In another words, every time whenan interrupt or trap occurs an address of some routine has to obtained
from a 256-entry vector table.

>>...do you knowhow many cycles were required foremulating basic fp instructions like FADD and FMUL?..

No. I just checked a 29K familty User's Manual and I have not found any technical details regarding "number of cycles to execute an instruction".

Best regards,
Sergey

Bernard · ‎07-11-2012

In another words, every time whenan interrupt or trap occurs an address of some routine has to obtained
from a 256-entry vector table

Why it is called "vector table".This is simply a data structure which holds a scalar values not vector values.

bronxzv · ‎07-12-2012

In another words, every time when an interrupt or trap occurs an address of some routine has to obtained
from a 256-entry vector table.

so it's only (part of?) the time to branch to the trap hander, it tells us nothing about the speed of the actual routine

No. I just checked a 29K familty User's Man
ual and I have not found any technical details regarding "number of cycles to execute an instruction".
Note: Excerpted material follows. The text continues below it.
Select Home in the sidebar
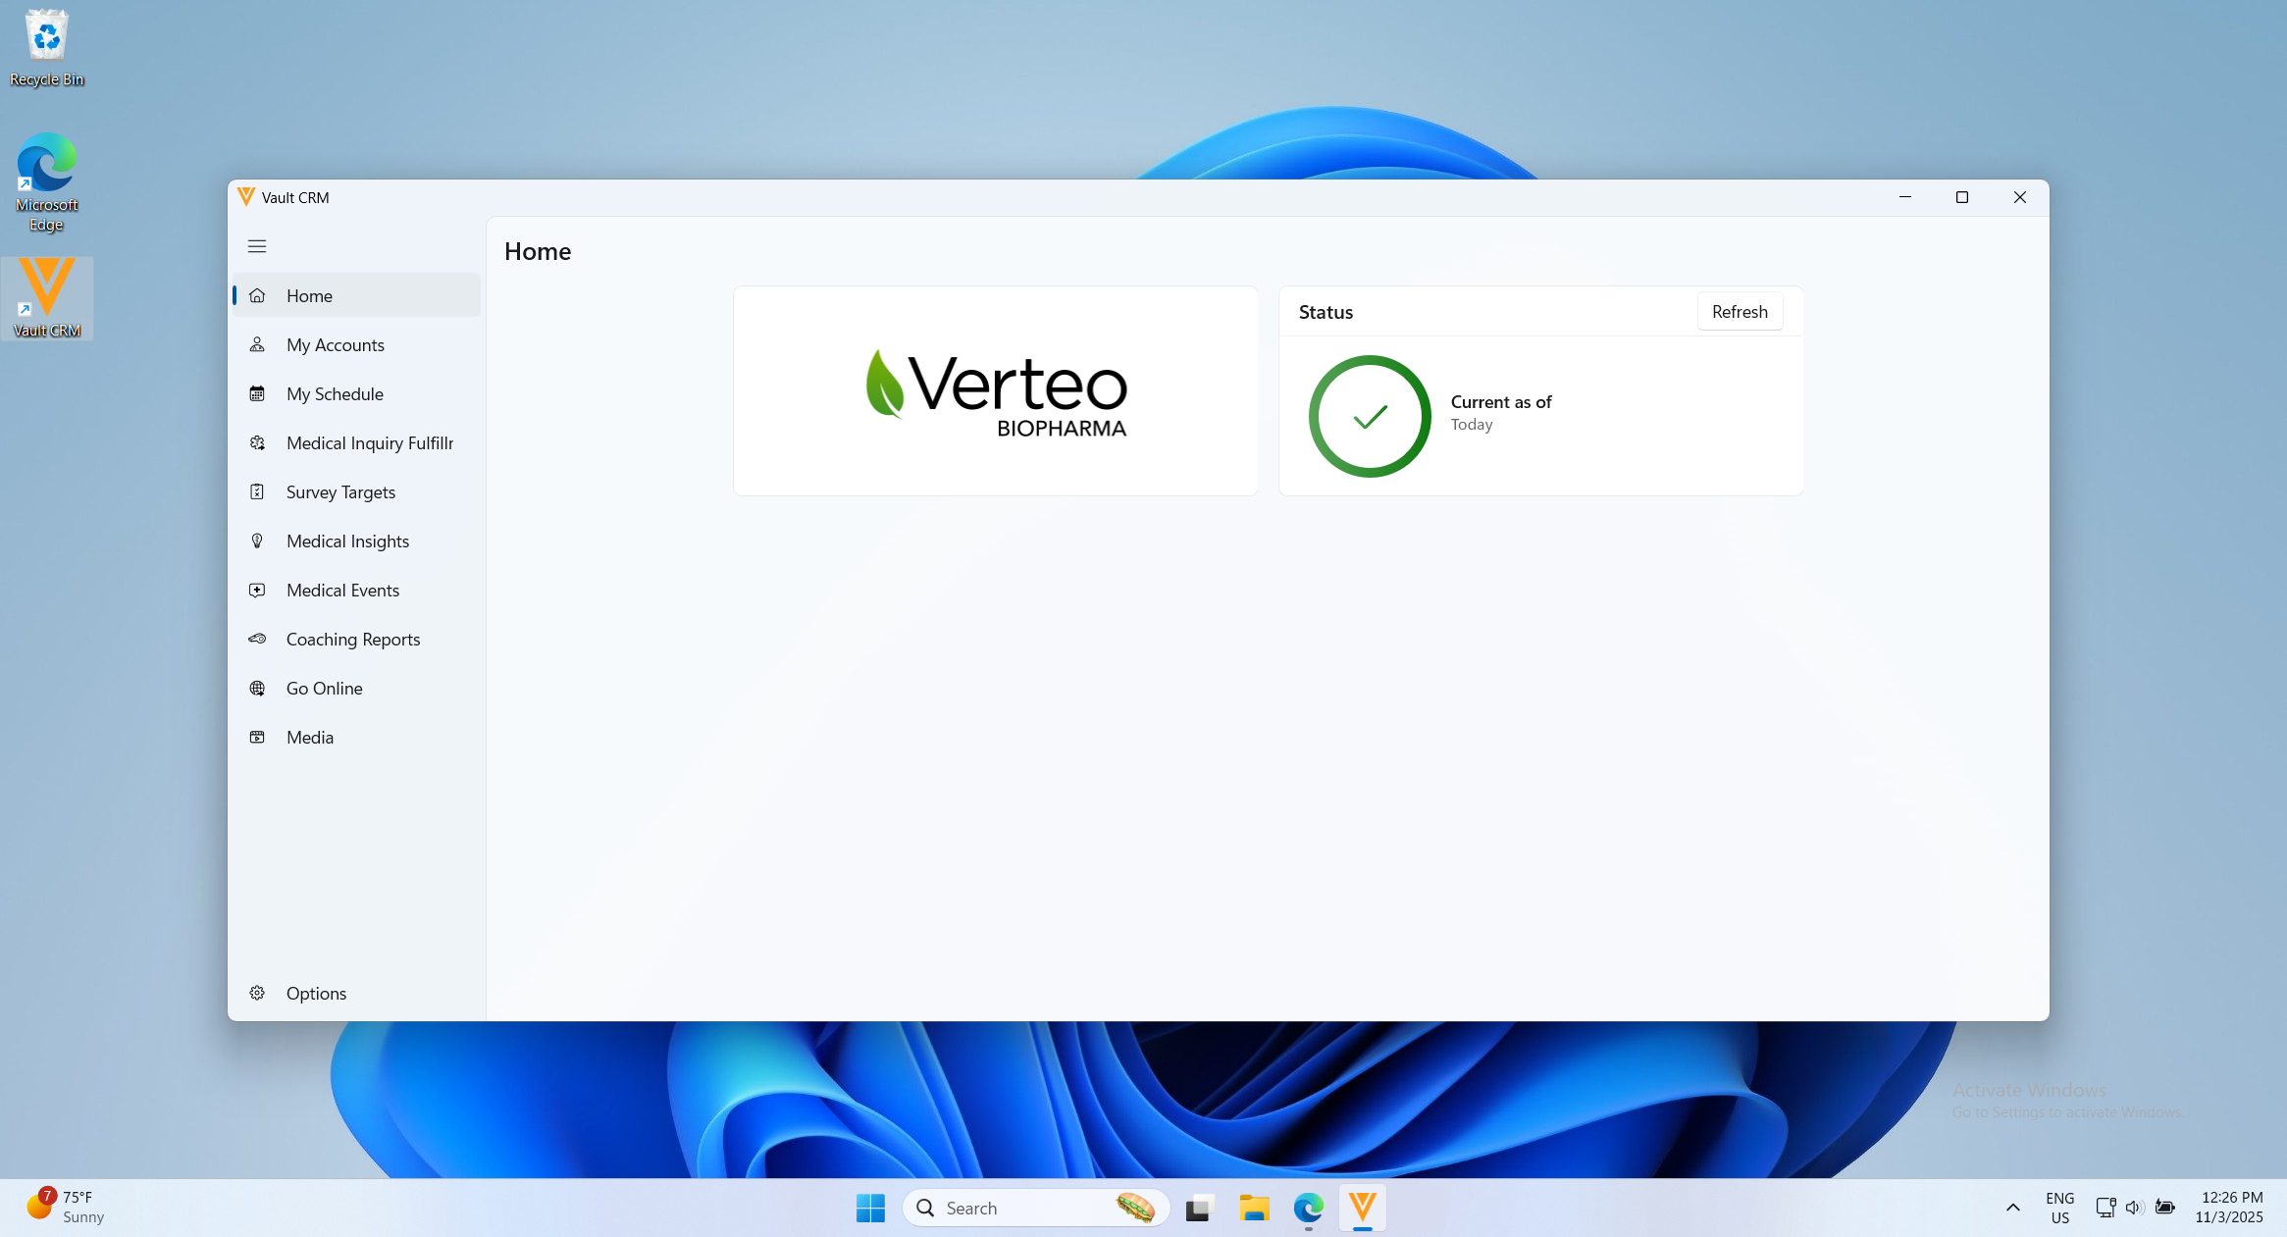Image resolution: width=2287 pixels, height=1237 pixels. 310,295
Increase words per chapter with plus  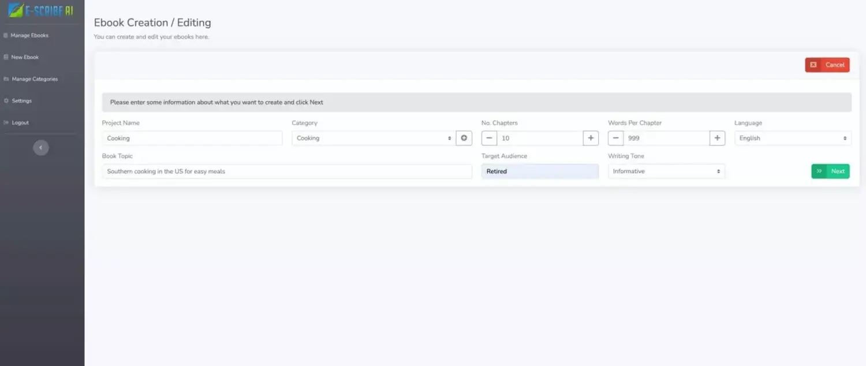tap(717, 138)
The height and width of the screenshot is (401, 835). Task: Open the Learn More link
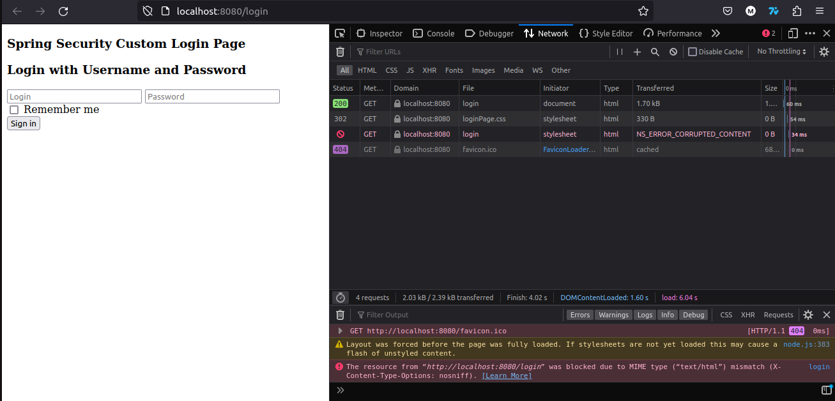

it was probably something like 50-100 cyclesforFP32 FMUL and FADD (based on my past experience writing FP emulation routines)

bronxzv · ‎07-12-2012

http://en.wikipedia.org/wiki/Interrupt_vector

Bernard · ‎07-12-2012

http://en.wikipedia.org/wiki/Interrupt_vector

Yes I know this.
My question was slightly different.Members of IDT(IVT in DOS)are addresses i.e single binary number representing an address in the memory.Judging by the definition of the vector each IDT's entry should have been composed from a few values(addresses),but this is not the case.
I do not know why Intel decided to call it a vector.

bronxzv · ‎07-12-2012

My question was slightly different.Members of IDT(IVT in DOS) are addresses i.e single binary number representing an address in the memory.Judging by the definition of the vector each IDT's entry should have been composed from a few values(addresses),but this is not the case.

ah I see what you mean, I have no idea why it's called a vector, I'll consider the whole table as a vector but noteach individual address as you said, unlike the common usage

Bernard · ‎07-12-2012

It could be a vector when you consider the whole IDT.
Every IDT's "vector" point to the 8-byte descriptor which itself could be represented as a vector composed from various fields.

SergeyKostrov · ‎07-12-2012

Quoting iliyapolak

In another words, every time whenan interrupt or trap occurs an address of some routine has to obtained
from a 256-entry vector table
Why it is called "vector table"...

I think AMDusesa "Vector Table" termbecause Intel calls a similar structure as an"Interrupt Descriptor Table".
It looks like this is a "War of Terms" and the same applies to Oracle and Informix, etc.